▸ Text excerpt:
──────────

[Iag-list] Lancs PhDs

Simon P J Batterbury simonpjb at unimelb.edu.au
Sun Feb 5 08:04:36 AEDT 2017


Subject: PhDs Lancaster UK





Funded PhDs. [As I understand it, and I am new here, you have to wait until after shortlisting and interview process, to know if you are actually successful since there is a finite amount of money and it depends how many international or domestic students are chosen whether all can be funded at international students fee rates]. See links to details below.





1) Urban Land Grabbing: Linking Land Tenure, Poverty Alleviation and Sustainable Development in Mali

Deadline for Applications: Tue 28 February 2017

Funding Type: Competition Funded PhD Project (Students Worldwide)

Type of Study: PhD

Summary

Supervisors: Benjamin Neimark, Lecturer in Human Geography; Simon Batterbury, Chair in Political Ecology; Camilla Toulmin, Professor of Practice, Lancaster University; International Institute for Environment and Development (IIED).

──────────

▸ Data:
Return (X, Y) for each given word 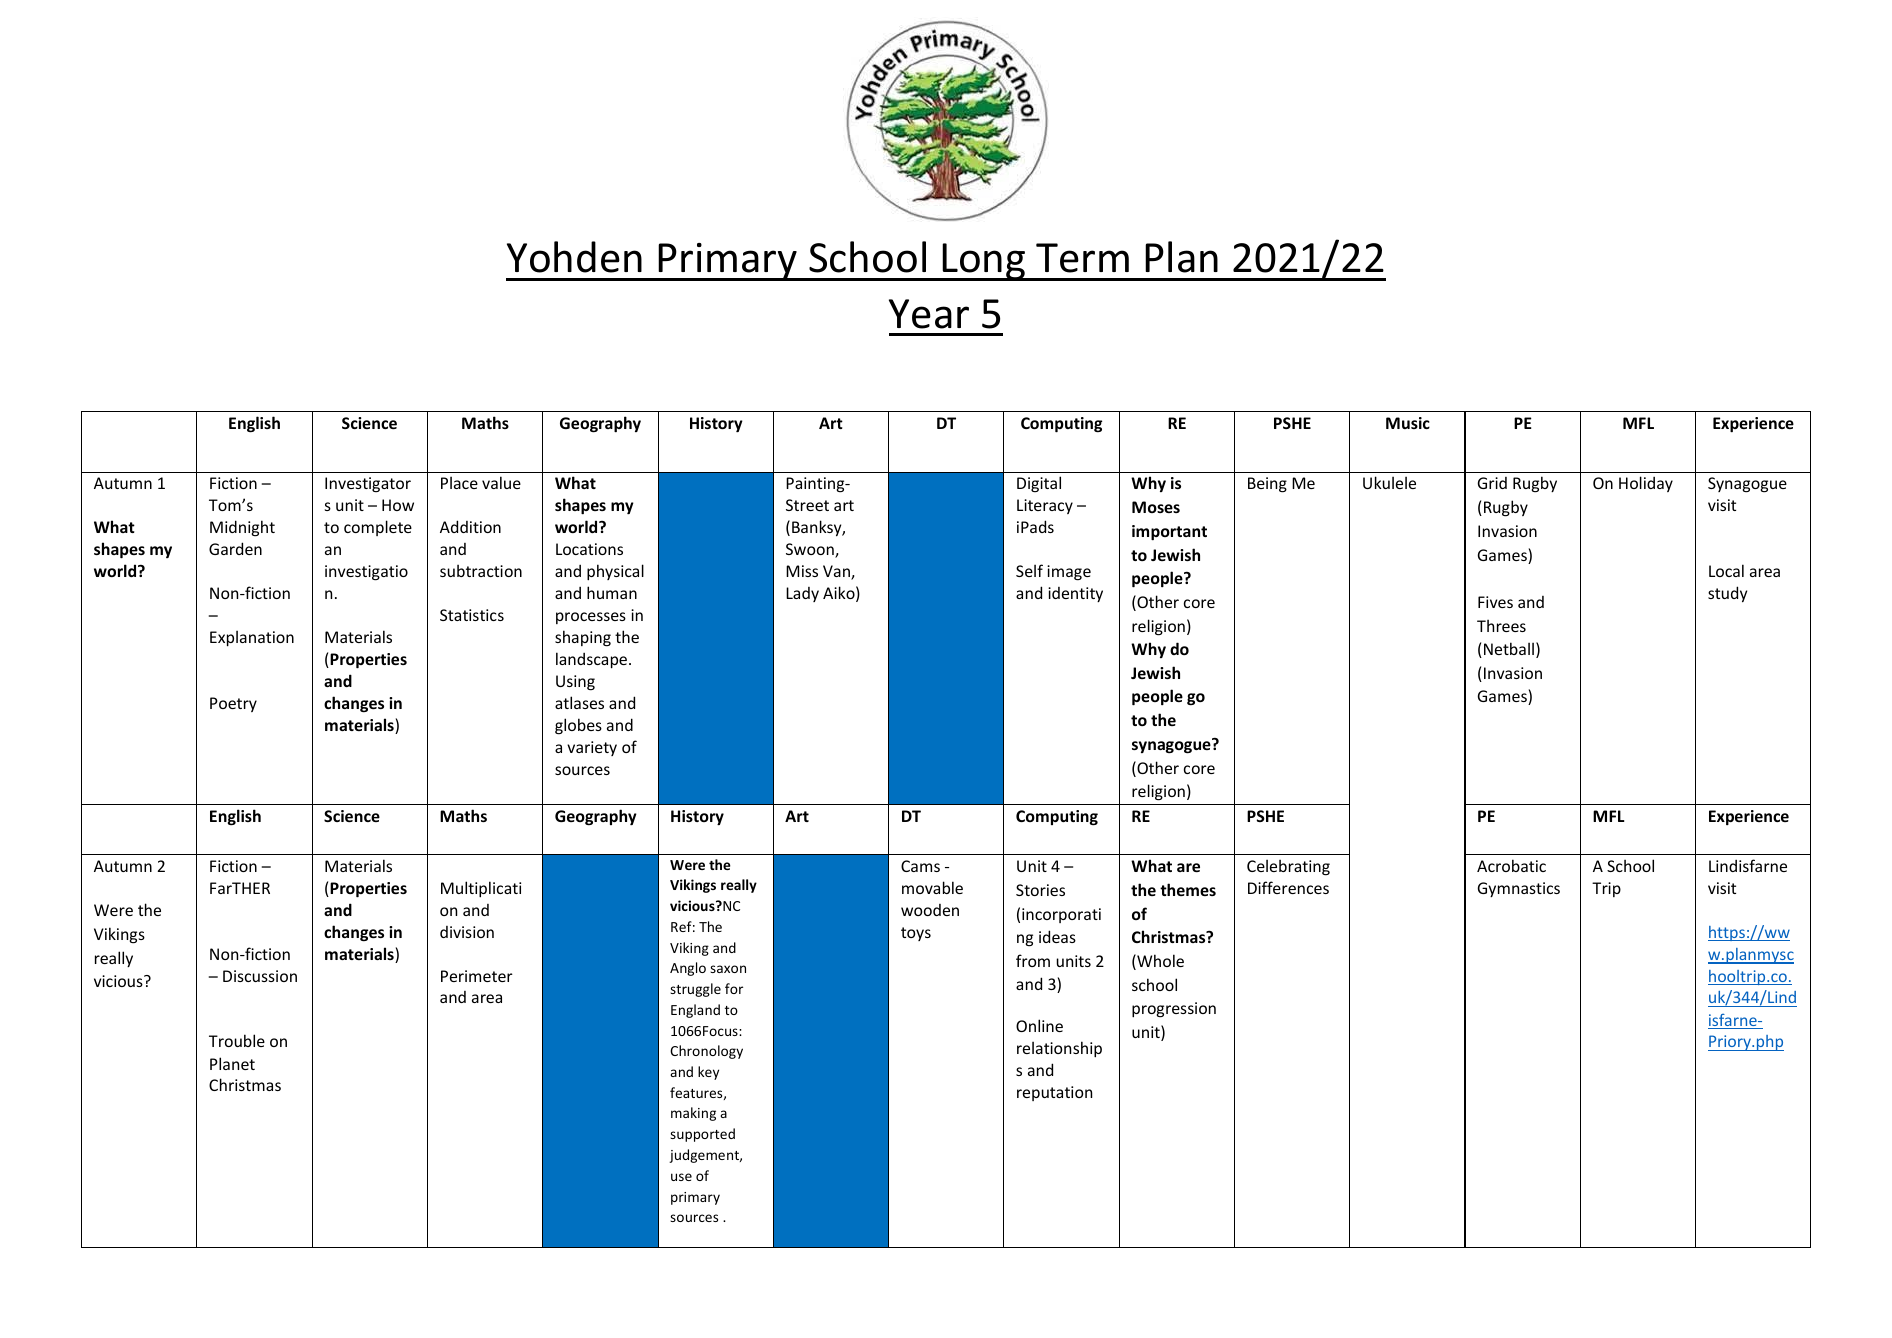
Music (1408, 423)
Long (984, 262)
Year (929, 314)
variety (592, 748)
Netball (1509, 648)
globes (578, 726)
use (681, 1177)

──────────

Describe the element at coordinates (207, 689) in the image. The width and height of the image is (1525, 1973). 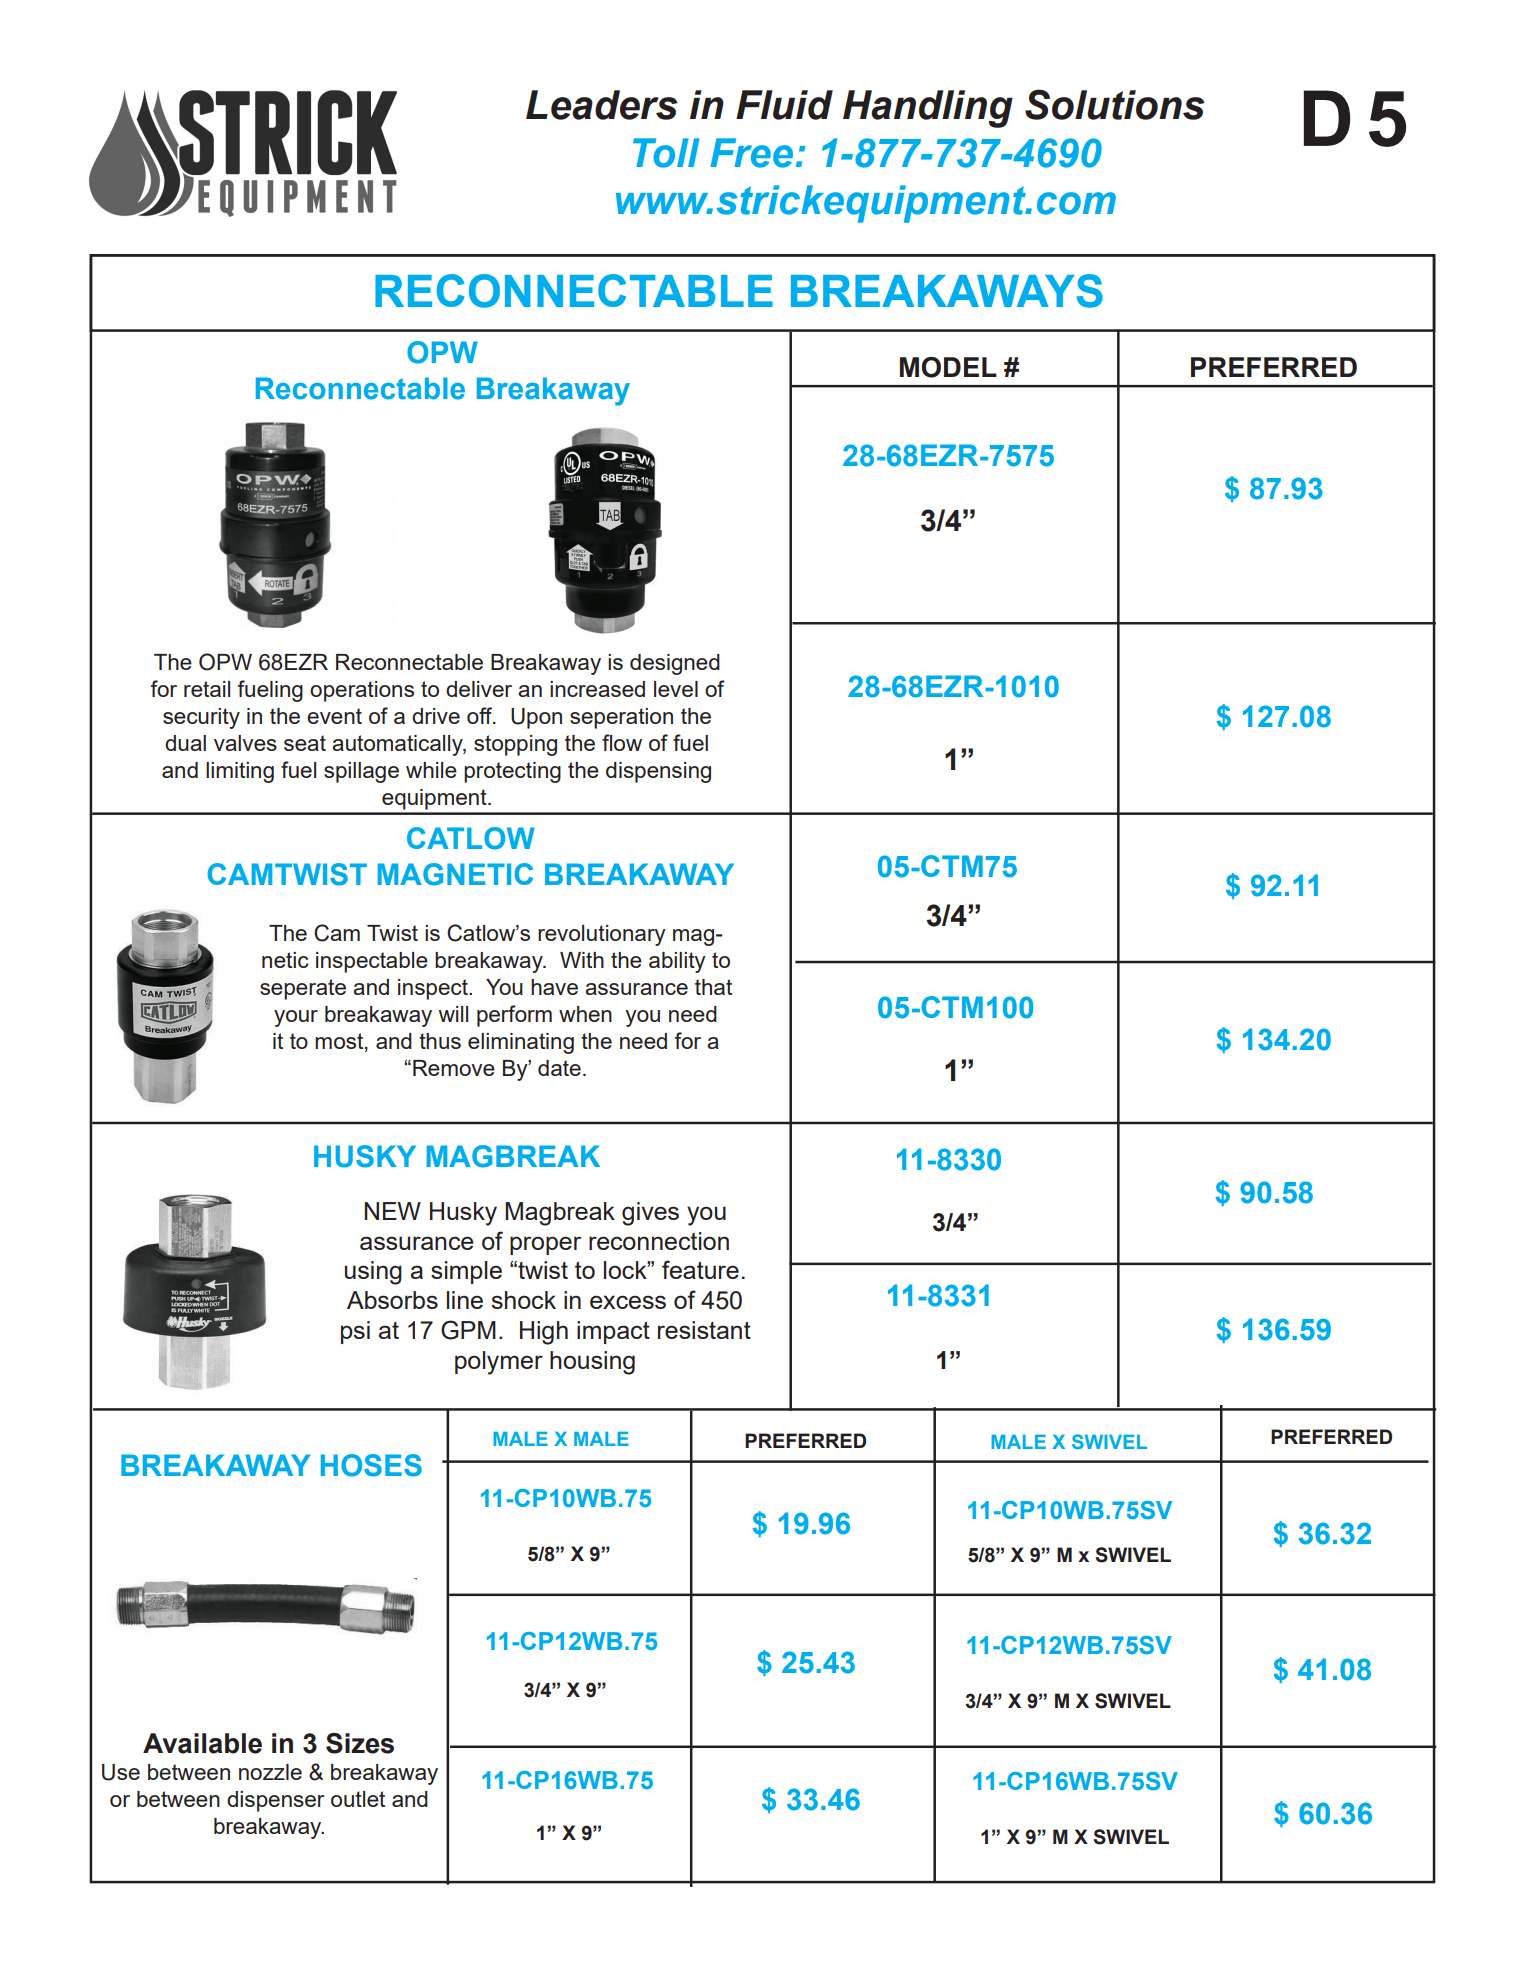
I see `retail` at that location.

──────────

▸ Exercises to complete:
- A) In the Lancaster PhD post, reproduce everything from "1) Urban Land" down to "and Development (IIED).".
- B) According to the Lancaster PhD post, why can't applicants know whether they have succeeded until after the shortlisting and interview process?

▸ Answers for this exercise:
- A)
1) Urban Land Grabbing: Linking Land Tenure, Poverty Alleviation and Sustainable Development in Mali

Deadline for Applications: Tue 28 February 2017

Funding Type: Competition Funded PhD Project (Students Worldwide)

Type of Study: PhD

Summary

Supervisors: Benjamin Neimark, Lecturer in Human Geography; Simon Batterbury, Chair in Political Ecology; Camilla Toulmin, Professor of Practice, Lancaster University; International Institute for Environment and Development (IIED).

- B) The funding is finite. Whether every chosen student can be funded at international student fee rates depends on how many international or domestic students are selected.